INTERNATIONAL JOURNAL OF SOCIAL SCIENCES AND MANAGEMENT RESEARCH (IJSSMR )
E-ISSN 2545-5303
P-ISSN 2695-2203
VOL. 10 NO. 11 2024
DOI: 10.56201/ijssmr.v10.no11.2024.pg.197.207
EWUBARE DENNIS, Rosemary Chioma
This study examined the effect of international capital flows on Nigeria’s manufacturing output from the period of 1986 to 2022. As part of the methodology, the study used the Autoregressive Distributed Lag (ARDL) approach and an exp-post research design in the investigation. The annual times series data for exchange rate, foreign direct investment inflows, official development assistance received, external debt, and manufacturing output were obtained from the World Development Indicators (WDI) and Central Bank of Nigeria Statistical Bulletin (various issues). The long run and short run results of the study disclosed that, at 5 percent level exchange rate does not influence growth in manufacturing output in Nigeria. In another light, foreign direct investment has a significant negative impact on manufacturing output in the short run.
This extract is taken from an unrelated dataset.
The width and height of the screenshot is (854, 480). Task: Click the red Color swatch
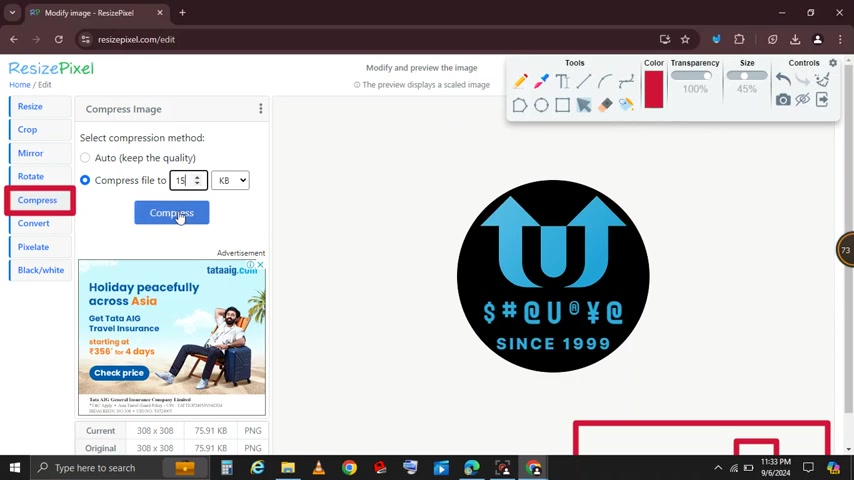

In contrast, official development assistance received and external debt both established significant positive effect on manufacturing output in the short run. Further, the long run result showed that both the foreign direct investment inflows, official development assistance received do not influence growth in manufacturing output. However, the study found evidence of significant positive impact of external debt on the performance of Nigeria’s manufacturing output in the long run. Following these developments, the study recommended that Nigeria should seek more official development assistance and external debt as they positively influence growth in manufacturing output.